■ **DATASET CONTENT**:
━━━

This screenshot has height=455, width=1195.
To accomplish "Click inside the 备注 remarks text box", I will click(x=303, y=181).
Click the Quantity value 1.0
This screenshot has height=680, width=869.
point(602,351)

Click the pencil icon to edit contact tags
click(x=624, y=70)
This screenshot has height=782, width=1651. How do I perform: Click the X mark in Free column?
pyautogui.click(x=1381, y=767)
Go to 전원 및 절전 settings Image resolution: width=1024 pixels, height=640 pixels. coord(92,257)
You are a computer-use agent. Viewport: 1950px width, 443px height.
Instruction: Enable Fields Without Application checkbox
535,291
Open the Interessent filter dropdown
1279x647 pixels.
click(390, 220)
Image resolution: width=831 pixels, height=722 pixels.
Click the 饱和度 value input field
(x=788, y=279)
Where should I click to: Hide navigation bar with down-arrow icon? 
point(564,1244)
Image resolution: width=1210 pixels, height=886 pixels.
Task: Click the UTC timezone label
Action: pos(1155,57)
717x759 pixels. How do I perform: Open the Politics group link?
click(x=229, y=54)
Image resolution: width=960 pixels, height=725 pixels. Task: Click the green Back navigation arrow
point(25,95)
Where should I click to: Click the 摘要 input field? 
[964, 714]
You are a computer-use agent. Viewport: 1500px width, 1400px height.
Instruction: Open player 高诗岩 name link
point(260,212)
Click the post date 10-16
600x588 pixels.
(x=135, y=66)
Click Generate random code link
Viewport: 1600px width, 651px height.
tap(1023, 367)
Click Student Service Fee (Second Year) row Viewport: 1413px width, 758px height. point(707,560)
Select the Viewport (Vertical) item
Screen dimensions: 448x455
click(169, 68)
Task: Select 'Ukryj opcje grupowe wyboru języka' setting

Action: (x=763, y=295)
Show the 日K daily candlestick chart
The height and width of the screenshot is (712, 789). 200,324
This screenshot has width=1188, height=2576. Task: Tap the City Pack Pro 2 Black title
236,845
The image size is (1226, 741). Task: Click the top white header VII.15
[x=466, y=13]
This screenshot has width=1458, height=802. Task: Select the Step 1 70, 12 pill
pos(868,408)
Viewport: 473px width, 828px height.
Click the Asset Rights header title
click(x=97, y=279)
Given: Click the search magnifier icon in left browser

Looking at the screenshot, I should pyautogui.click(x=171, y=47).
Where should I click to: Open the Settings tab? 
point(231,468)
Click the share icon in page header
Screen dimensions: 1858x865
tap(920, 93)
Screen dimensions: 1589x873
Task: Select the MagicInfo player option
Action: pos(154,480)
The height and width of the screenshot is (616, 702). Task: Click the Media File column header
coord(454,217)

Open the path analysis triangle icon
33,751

━━━

■ **WHAT THE TASK REQUIRES**:
From top to bottom, reproduce the material exactly.

■ **EXPECTED ANSWER**:
This screenshot has height=455, width=1195.
To accomplish "Click inside the 备注 remarks text box", I will click(x=303, y=181).
Click the Quantity value 1.0
This screenshot has height=680, width=869.
point(602,351)

Click the pencil icon to edit contact tags
click(x=624, y=70)
This screenshot has height=782, width=1651. How do I perform: Click the X mark in Free column?
pyautogui.click(x=1381, y=767)
Go to 전원 및 절전 settings Image resolution: width=1024 pixels, height=640 pixels. coord(92,257)
You are a computer-use agent. Viewport: 1950px width, 443px height.
Instruction: Enable Fields Without Application checkbox
535,291
Open the Interessent filter dropdown
1279x647 pixels.
click(390, 220)
Image resolution: width=831 pixels, height=722 pixels.
Click the 饱和度 value input field
(x=788, y=279)
Where should I click to: Hide navigation bar with down-arrow icon? 
point(564,1244)
Image resolution: width=1210 pixels, height=886 pixels.
Task: Click the UTC timezone label
Action: pos(1155,57)
717x759 pixels. How do I perform: Open the Politics group link?
click(x=229, y=54)
Image resolution: width=960 pixels, height=725 pixels. Task: Click the green Back navigation arrow
point(25,95)
Where should I click to: Click the 摘要 input field? 
[964, 714]
You are a computer-use agent. Viewport: 1500px width, 1400px height.
Instruction: Open player 高诗岩 name link
point(260,212)
Click the post date 10-16
600x588 pixels.
(x=135, y=66)
Click Generate random code link
Viewport: 1600px width, 651px height.
tap(1023, 367)
Click Student Service Fee (Second Year) row Viewport: 1413px width, 758px height. point(707,560)
Select the Viewport (Vertical) item
Screen dimensions: 448x455
click(169, 68)
Task: Select 'Ukryj opcje grupowe wyboru języka' setting

Action: (x=763, y=295)
Show the 日K daily candlestick chart
The height and width of the screenshot is (712, 789). 200,324
This screenshot has width=1188, height=2576. Task: Tap the City Pack Pro 2 Black title
236,845
The image size is (1226, 741). Task: Click the top white header VII.15
[x=466, y=13]
This screenshot has width=1458, height=802. Task: Select the Step 1 70, 12 pill
pos(868,408)
Viewport: 473px width, 828px height.
Click the Asset Rights header title
click(x=97, y=279)
Given: Click the search magnifier icon in left browser

Looking at the screenshot, I should pyautogui.click(x=171, y=47).
Where should I click to: Open the Settings tab? 
point(231,468)
Click the share icon in page header
Screen dimensions: 1858x865
tap(920, 93)
Screen dimensions: 1589x873
Task: Select the MagicInfo player option
Action: pos(154,480)
The height and width of the screenshot is (616, 702). Task: Click the Media File column header
coord(454,217)

Open the path analysis triangle icon
33,751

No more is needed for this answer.